* _Instruction 1_
In the random forest notebook, how many features does the generated training set have?
* _Instruction 2_
Extend the random forest notebook with its next section, starting right after its last line of code.
# START OF Text extract
Aufgabe 2: Classification

A short test to examine the performance gain when using multiple cores on sklearn's esemble classifier random forest. Depending on the available system the maximum number of jobs to test and the sample size can be adjusted by changing the respective parameters.


In [1]:
# imports
from sklearn.datasets import make_classification
from sklearn.ensemble import RandomForestClassifier
import time
import matplotlib.pyplot as plt
import seaborn as sns

First we create a training set of size num_samples and num_features.


In [2]:
num_samples = 500 * 1000
num_features = 40
X, y = make_classification(n_samples=num_samples, n_features=num_features)

Next we run a performance test on the created data set. Therefor we train a random forest classifier multiple times and and measure the training time. Each time we use a different number of jobs to train the classifier. We repeat the process on training sets of various sizes.


In [3]:
# test different number of cores: here max 8
max_cores = 8
num_cpu_list = list(range(1,max_cores + 1))
max_sample_list = [int(l * num_samples) for l in [0.1, 0.2, 1, 0.001]]
training_times_all = []

In [ ]:
# the default setting for classifier
clf = RandomForestClassifier()

for max_sample in max_sample_list:
    training_times = []
    for num_cpu in num_cpu_list:
        # change number of cores
        clf.set_params(n_jobs=num_cpu)
        # start_time = time.time()
        # train classifier on training data
        tr = %timeit -o clf.fit(X[:max_sample+1], y[:max_sample+1])
        # save the runtime to the list
        training_times.append(tr.best)
        # print logging message
        print("Computing for {} samples and {} cores DONE.".format(max_sample,num_cpu))
    
    training_times_all.append(training_times)
# END OF Text extract
# START OF Given data
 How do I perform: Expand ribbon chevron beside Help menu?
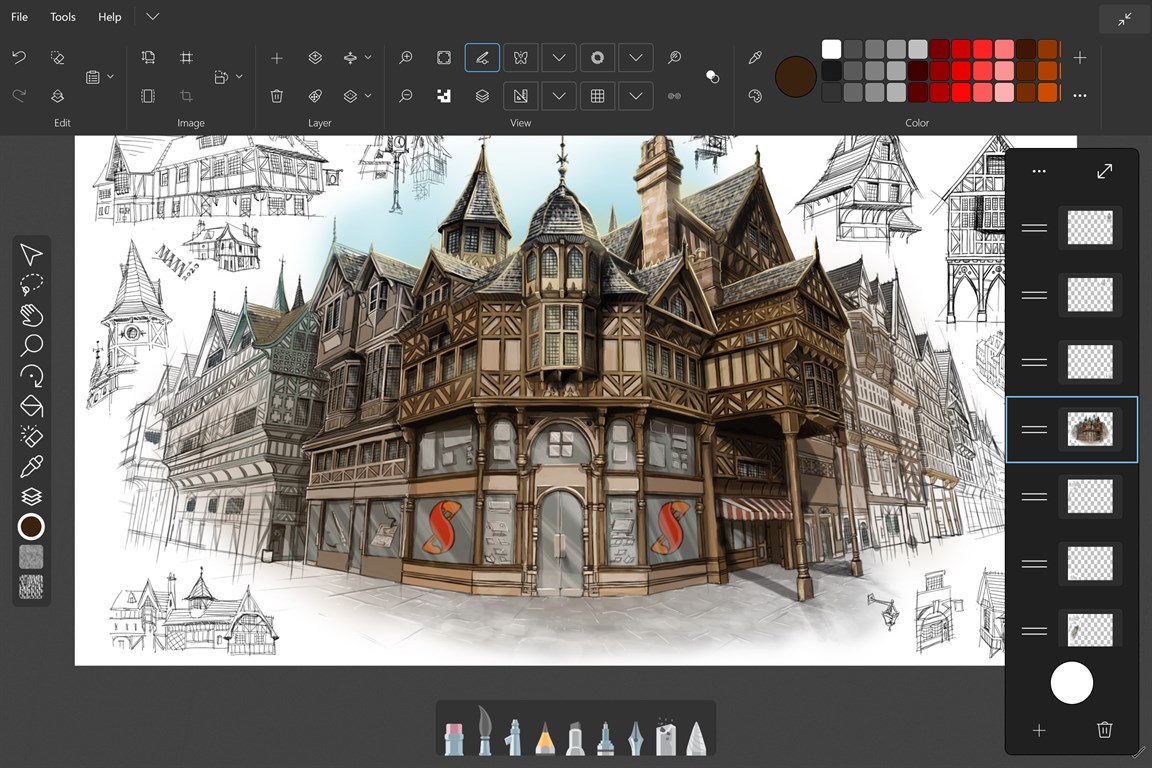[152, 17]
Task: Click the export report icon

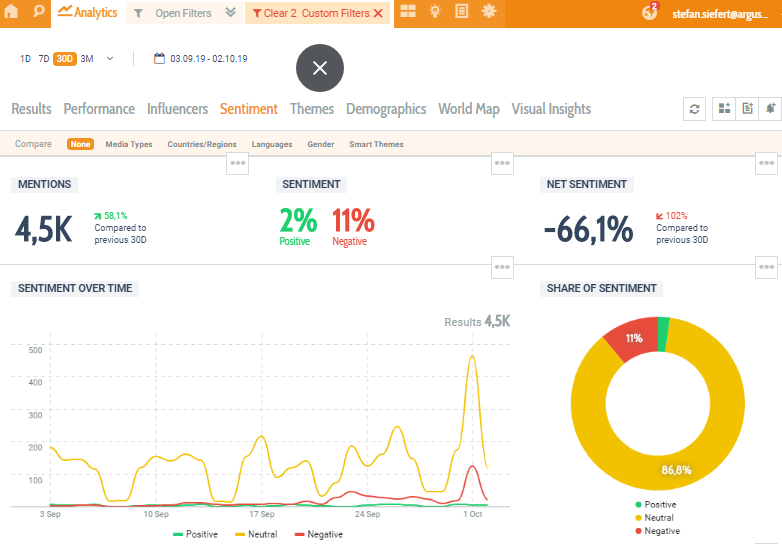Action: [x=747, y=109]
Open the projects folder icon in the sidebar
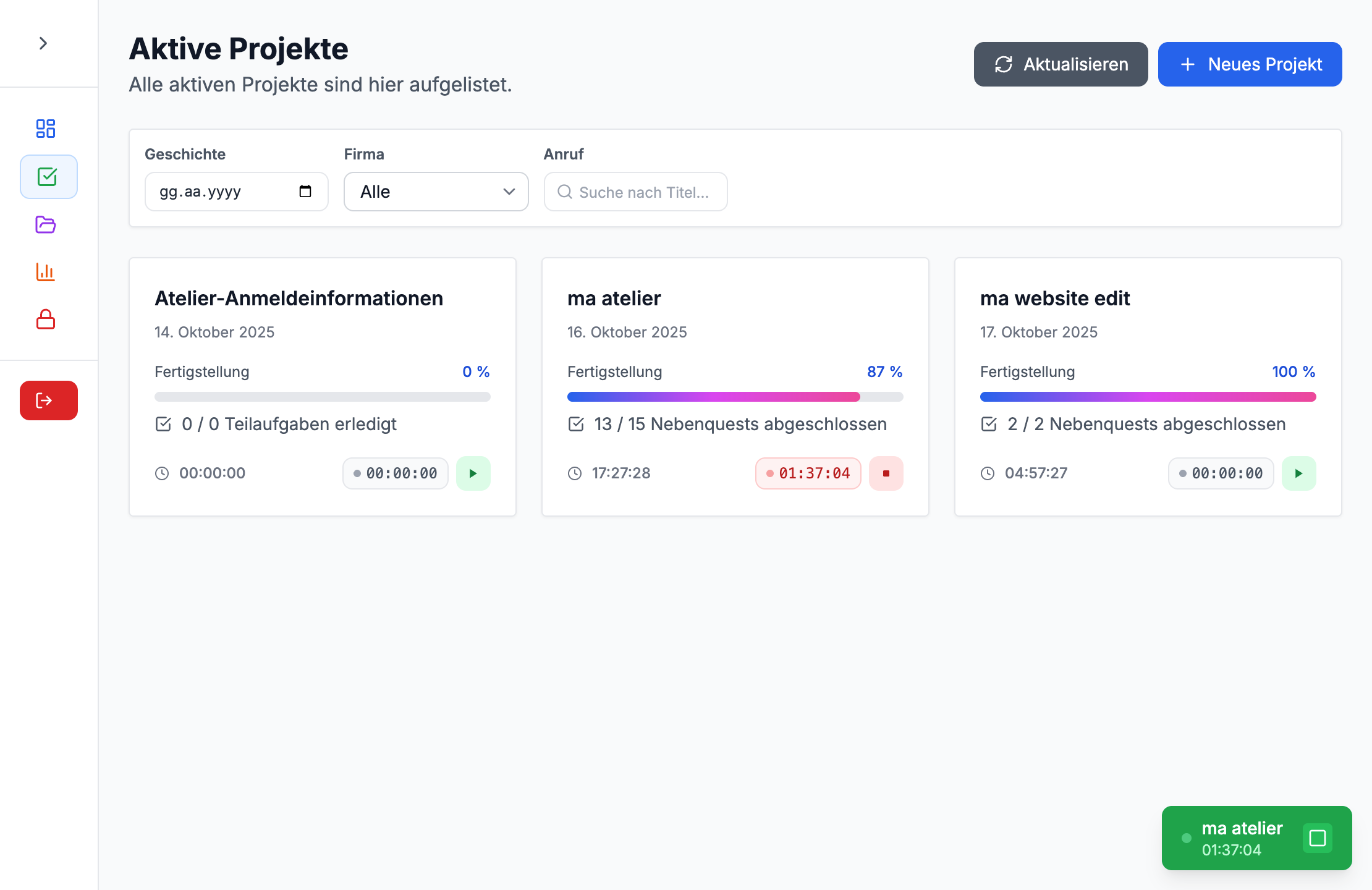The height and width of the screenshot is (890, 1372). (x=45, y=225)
# END OF Given data
* _Final result 1_
40 features.

* _Final result 2_
print("All computations DONE.")

Finally we plot and evaluate our results.


In [5]:
plt.plot(num_cpu_list, training_times_all[0], 'ro', label="{}k".format(max_sample_list[0]//1000))
plt.plot(num_cpu_list, training_times_all[1], "bs" , label="{}k".format(max_sample_list[1]//1000))
plt.plot(num_cpu_list, training_times_all[2], "g^" , label="{}k".format(max_sample_list[2]//1000))
plt.axis([0, len(num_cpu_list)+1, 0, max(training_times_all[2])+1])
plt.title("Training time vs #CPU Cores")
plt.xlabel("#CPU Cores")
plt.ylabel("training time [s]")
plt.legend()
plt.show()


The training time is inversely proportional to the number of used cpu cores.


In [6]:
plt.plot(num_cpu_list, training_times_all[3], 'ro', label="{}k".format(max_sample_list[3]/1000))
plt.axis([0, len(num_cpu_list)+1, 0, max(training_times_all[3])+1])
plt.title("Training time vs #CPU Cores on small dataset")
plt.xlabel("#CPU Cores")
plt.ylabel("training time [s]")
plt.legend()
plt.show()


However for small datasets the overhead introduced by multiprocessing and context copying can be higher than the actual execution time needed for training. In that case using multiple cores (n_jobs > 1) will not lead to decreased execution times.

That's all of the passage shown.